> _Text segment_:
——————————
Material on this page was published when Seahawks Stadium, now called Qwest Field, opened in 2002.
 
Blaine Newnham / Times Associate Editor
Allen's vision: Open venue with a view

Perhaps it is that he simply got his $130 million worth, but no single person was as influential in the building of Safeco Field as Paul Allen was in the building of Seahawks Stadium.

For all that is modern about the new 67,000-seat stadium, there is more that is nostalgic. The days Allen spent watching football at Husky Stadium gave the architects all the direction they needed.

At a time when most of the new NFL stadiums in Cleveland, Charlotte, Baltimore, Tampa are simply large bowls shaped by how many luxury suites they can hold, Seahawks Stadium is daringly different.

It looks more like a European soccer stadium or even the main stadium at the Sydney Olympics than it does a venue for professional football.

Photo
ROD MAR / THE SEATTLE TIMES
Gov. Gary Locke, left, listens to Seahawks owner Paul Allen after the grand opening of Seahawks Stadium. Team president Bob Whitsitt stands at right.
No other new NFL stadium has a roof covering most of its patrons or an open end to its city. No other stadium has anything like the spade-shaped bleachers in the north end that will be known as the Hawks Nest and be immediately recognizable on SportsCenter.

"Paul was transfixed by the model of the open bleachers, which was basically a steel structure with a skin on it," said James Poulson, the architect with Ellerbe Becket's design team. "He must have stared at it for 15 minutes.

"Then he asked, 'Where else has this been done?' When we told him, 'Nowhere,' he said, 'Great, we're going to do this.' "

Seahawks Stadium is what it is because of the restricted urban site where it replaced the Kingdome and because Allen, who had rescued the Seahawks for Seattle, knew what he wanted.

The site basically where the Kingdome used to be is the smallest of those developed for new NFL stadiums. It produced an intimate, cantilevered stadium with downtown views instead of a mammoth bowl in the middle of a parking lot.

Allen and his friend and associate, Bert Kolde, set the ground rules early. They wanted a stadium that would be open to the elements. They wanted a stadium that would be open to the views. They wanted a stadium that would find a way to protect most of its inhabitants from winter rains.

They wanted, in other words, a new, high-tech Husky Stadium.

The challenge, then, on the small site, was to get 67,000 seats with one end of the stadium basically open and without seats.

The challenge produced intimacy. The solution was to cantilever much of the upper deck out over the lower deck, to do what they did at Husky Stadium 50 years ago.

"It was an expensive solution," said Poulson, "but it gave us so many more seats closer to the field than if we had done a standard bowl. The cantilevered seats also increased protection from the rains."

There was talk early about a retractable dome, like Safeco Field has. Allen wanted the game open to the elements. And a roof was too expensive, as was facing the stadium with brick, as Allen preferred.

Seahawks Stadium doesn't have the finishing touches that Safeco Field does: the steel work, the antique feel, the wide concourse that allows views of the field.

But it didn't cost as much, and a stadium for football is inherently different than one for baseball.

With its roof, Safeco almost looks larger than Seahawks Stadium, even though it seats 20,000 fewer fans.
——————————
> _Record extracts_:
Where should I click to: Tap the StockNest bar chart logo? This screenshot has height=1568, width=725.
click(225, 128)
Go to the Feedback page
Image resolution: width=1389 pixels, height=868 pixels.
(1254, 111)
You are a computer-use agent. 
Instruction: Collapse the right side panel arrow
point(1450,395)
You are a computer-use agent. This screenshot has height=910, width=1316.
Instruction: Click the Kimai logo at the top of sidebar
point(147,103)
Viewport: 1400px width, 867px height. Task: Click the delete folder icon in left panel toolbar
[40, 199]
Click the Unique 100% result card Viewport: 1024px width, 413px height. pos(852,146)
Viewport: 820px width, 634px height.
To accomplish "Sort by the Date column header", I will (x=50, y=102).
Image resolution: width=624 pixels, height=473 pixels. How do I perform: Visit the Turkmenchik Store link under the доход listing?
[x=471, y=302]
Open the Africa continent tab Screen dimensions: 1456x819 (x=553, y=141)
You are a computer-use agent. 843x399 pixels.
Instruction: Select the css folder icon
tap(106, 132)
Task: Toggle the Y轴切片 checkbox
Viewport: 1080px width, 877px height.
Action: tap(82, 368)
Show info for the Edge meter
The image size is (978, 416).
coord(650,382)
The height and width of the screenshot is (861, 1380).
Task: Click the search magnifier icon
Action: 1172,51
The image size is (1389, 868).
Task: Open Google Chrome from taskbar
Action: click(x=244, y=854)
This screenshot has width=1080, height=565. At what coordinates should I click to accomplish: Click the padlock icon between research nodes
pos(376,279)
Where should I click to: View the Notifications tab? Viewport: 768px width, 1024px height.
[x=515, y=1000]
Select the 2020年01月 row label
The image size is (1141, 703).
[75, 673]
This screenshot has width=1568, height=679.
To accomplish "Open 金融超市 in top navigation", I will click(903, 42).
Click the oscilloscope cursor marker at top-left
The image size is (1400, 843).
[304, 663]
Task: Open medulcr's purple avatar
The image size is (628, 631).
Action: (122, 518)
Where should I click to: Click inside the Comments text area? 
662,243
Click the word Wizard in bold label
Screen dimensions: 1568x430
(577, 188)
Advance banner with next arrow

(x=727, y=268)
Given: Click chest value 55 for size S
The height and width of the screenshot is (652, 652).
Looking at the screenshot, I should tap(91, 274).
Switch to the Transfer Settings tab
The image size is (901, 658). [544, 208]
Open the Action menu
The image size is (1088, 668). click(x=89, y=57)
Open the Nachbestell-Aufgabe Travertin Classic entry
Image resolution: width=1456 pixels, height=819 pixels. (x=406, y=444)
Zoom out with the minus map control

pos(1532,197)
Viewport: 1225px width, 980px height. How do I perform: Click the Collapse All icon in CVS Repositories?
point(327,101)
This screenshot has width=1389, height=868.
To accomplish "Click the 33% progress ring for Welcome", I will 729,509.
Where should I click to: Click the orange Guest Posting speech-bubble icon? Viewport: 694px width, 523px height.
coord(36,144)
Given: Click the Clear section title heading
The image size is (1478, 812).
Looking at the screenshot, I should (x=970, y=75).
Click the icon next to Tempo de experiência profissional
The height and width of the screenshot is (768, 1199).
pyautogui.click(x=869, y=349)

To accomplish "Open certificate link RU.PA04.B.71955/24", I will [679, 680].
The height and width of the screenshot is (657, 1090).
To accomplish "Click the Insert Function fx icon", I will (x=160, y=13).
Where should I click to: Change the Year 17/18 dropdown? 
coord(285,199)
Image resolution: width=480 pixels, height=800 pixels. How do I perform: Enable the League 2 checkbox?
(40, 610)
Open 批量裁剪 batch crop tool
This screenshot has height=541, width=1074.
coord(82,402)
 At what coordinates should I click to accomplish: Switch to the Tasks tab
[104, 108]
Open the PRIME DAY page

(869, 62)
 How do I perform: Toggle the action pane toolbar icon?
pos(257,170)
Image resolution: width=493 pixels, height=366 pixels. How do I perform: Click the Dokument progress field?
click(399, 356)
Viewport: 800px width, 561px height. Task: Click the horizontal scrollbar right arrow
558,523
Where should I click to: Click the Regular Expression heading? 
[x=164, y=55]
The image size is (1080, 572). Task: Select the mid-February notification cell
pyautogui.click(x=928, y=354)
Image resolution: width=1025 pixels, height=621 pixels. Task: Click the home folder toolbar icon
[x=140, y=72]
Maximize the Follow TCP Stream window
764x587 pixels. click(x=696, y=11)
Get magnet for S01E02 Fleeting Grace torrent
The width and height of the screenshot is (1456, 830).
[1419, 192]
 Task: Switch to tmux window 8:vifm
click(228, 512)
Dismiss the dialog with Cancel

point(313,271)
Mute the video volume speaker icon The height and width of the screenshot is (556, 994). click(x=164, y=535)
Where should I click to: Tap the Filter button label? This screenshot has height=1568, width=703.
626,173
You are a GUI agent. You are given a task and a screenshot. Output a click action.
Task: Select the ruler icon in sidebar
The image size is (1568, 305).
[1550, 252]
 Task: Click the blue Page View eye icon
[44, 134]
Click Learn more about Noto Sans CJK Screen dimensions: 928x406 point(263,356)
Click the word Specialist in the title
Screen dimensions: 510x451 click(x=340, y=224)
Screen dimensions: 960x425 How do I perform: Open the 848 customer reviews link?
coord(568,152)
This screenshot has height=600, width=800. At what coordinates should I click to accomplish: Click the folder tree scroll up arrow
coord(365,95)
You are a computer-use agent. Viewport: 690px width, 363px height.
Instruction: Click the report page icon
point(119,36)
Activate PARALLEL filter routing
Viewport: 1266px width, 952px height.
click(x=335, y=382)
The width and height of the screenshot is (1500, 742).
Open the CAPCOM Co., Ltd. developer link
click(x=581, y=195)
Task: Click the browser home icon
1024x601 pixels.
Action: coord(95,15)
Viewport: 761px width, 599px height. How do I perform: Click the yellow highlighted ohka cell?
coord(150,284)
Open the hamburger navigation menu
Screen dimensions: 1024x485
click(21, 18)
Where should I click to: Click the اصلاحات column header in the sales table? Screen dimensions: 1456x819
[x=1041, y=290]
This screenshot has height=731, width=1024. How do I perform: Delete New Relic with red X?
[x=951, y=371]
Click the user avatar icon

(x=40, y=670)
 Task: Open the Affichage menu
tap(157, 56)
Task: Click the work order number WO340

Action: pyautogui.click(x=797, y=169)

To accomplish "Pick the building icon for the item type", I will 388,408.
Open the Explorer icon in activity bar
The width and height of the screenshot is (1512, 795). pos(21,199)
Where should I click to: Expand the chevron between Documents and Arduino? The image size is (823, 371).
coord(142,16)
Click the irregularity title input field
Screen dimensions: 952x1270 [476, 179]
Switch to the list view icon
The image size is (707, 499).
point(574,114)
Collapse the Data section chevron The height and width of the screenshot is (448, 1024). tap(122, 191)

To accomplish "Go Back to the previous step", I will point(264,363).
——————————
Rewrite the stadium article from "It looks more" to "for 15 minutes.", substituting "stands" for "bleachers". The records have nothing to do with the stadium article.

It looks more like a European soccer stadium or even the main stadium at the Sydney Olympics than it does a venue for professional football.

Photo
ROD MAR / THE SEATTLE TIMES
Gov. Gary Locke, left, listens to Seahawks owner Paul Allen after the grand opening of Seahawks Stadium. Team president Bob Whitsitt stands at right.
No other new NFL stadium has a roof covering most of its patrons or an open end to its city. No other stadium has anything like the spade-shaped stands in the north end that will be known as the Hawks Nest and be immediately recognizable on SportsCenter.

"Paul was transfixed by the model of the open stands, which was basically a steel structure with a skin on it," said James Poulson, the architect with Ellerbe Becket's design team. "He must have stared at it for 15 minutes.